* **Problem to solve**:
Take the line that contains "Where should I click to: Click" and each one after it through the last line below, and retype them exactly. Leave out the pictures.

*** Available data Section Begins ***

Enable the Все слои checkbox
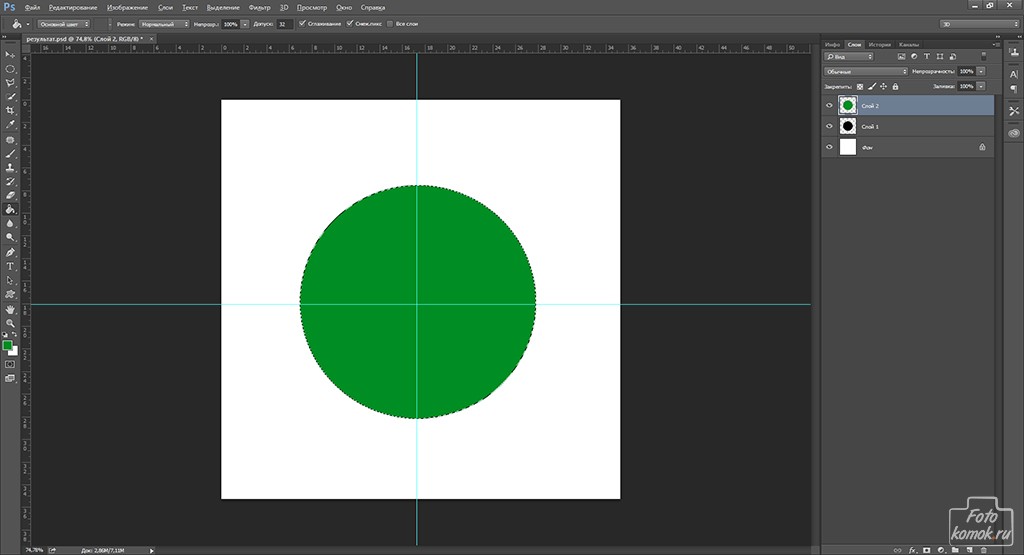This screenshot has height=555, width=1024. (392, 23)
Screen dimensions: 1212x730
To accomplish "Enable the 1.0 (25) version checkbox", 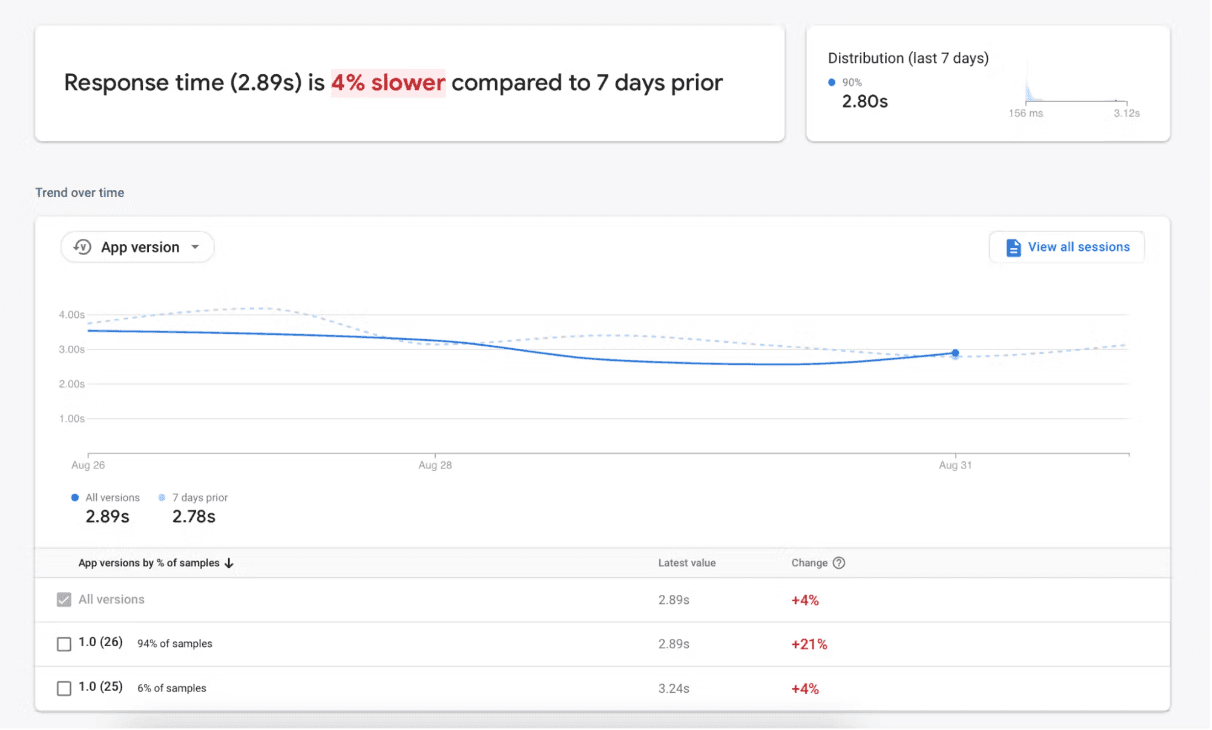I will pos(64,688).
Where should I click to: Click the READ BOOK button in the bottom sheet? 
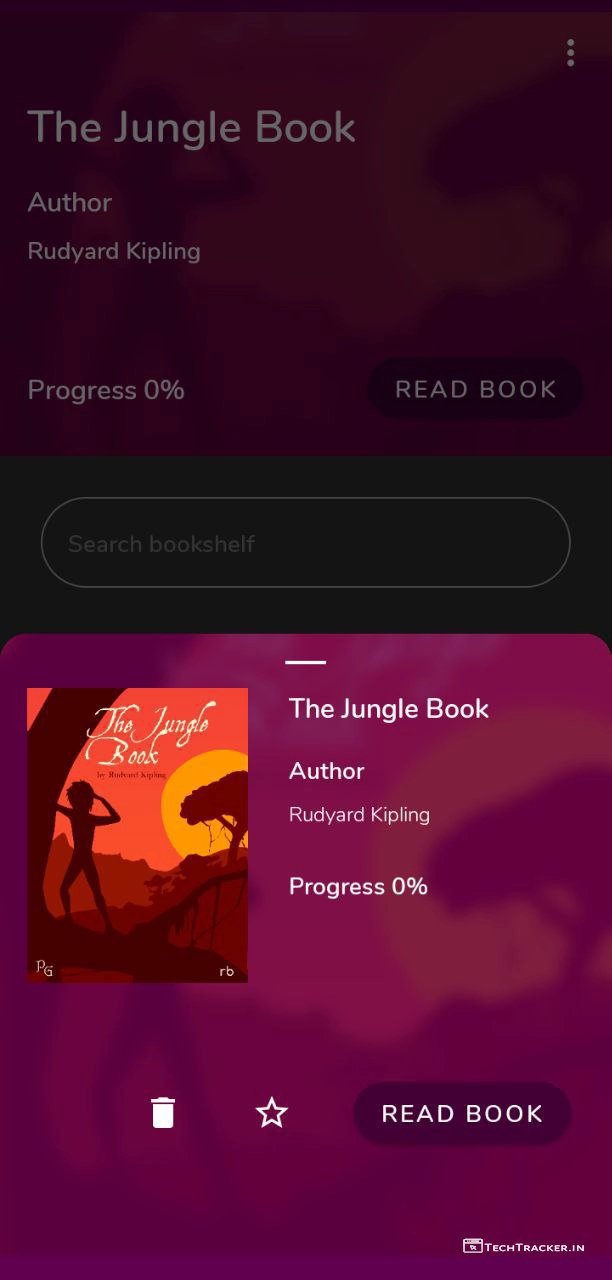462,1114
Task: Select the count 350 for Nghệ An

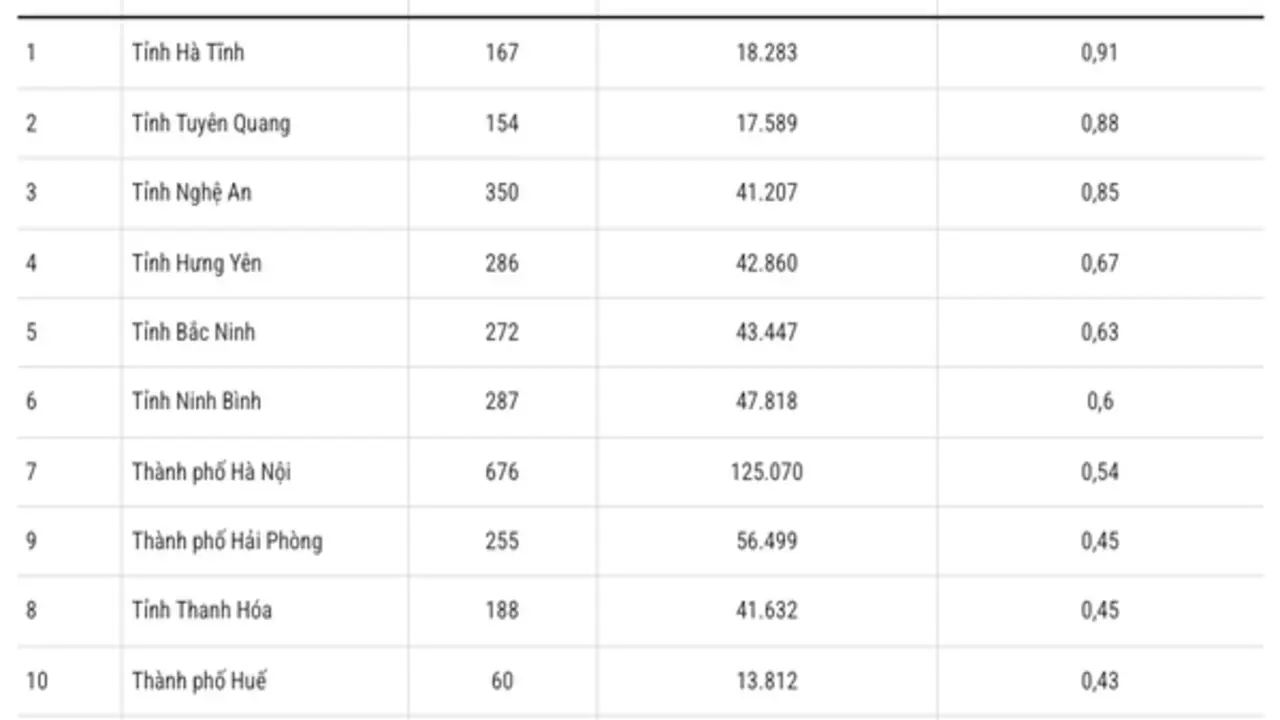Action: tap(502, 192)
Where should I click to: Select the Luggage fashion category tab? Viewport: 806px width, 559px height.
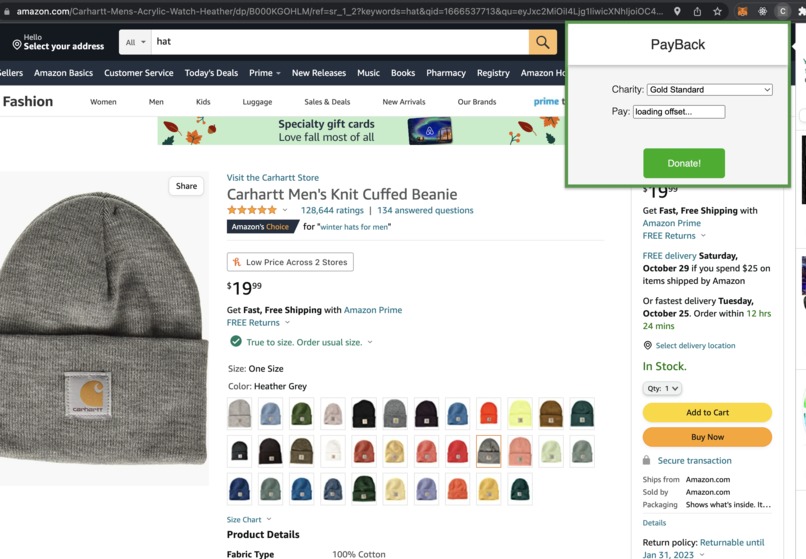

*** Available data Section Ends ***

* **Answer to this task**:
Where should I click to: Click the READ BOOK button in the bottom sheet? 
462,1114
Task: Select the count 350 for Nghệ An

Action: tap(502, 192)
Where should I click to: Select the Luggage fashion category tab? Viewport: 806px width, 559px height.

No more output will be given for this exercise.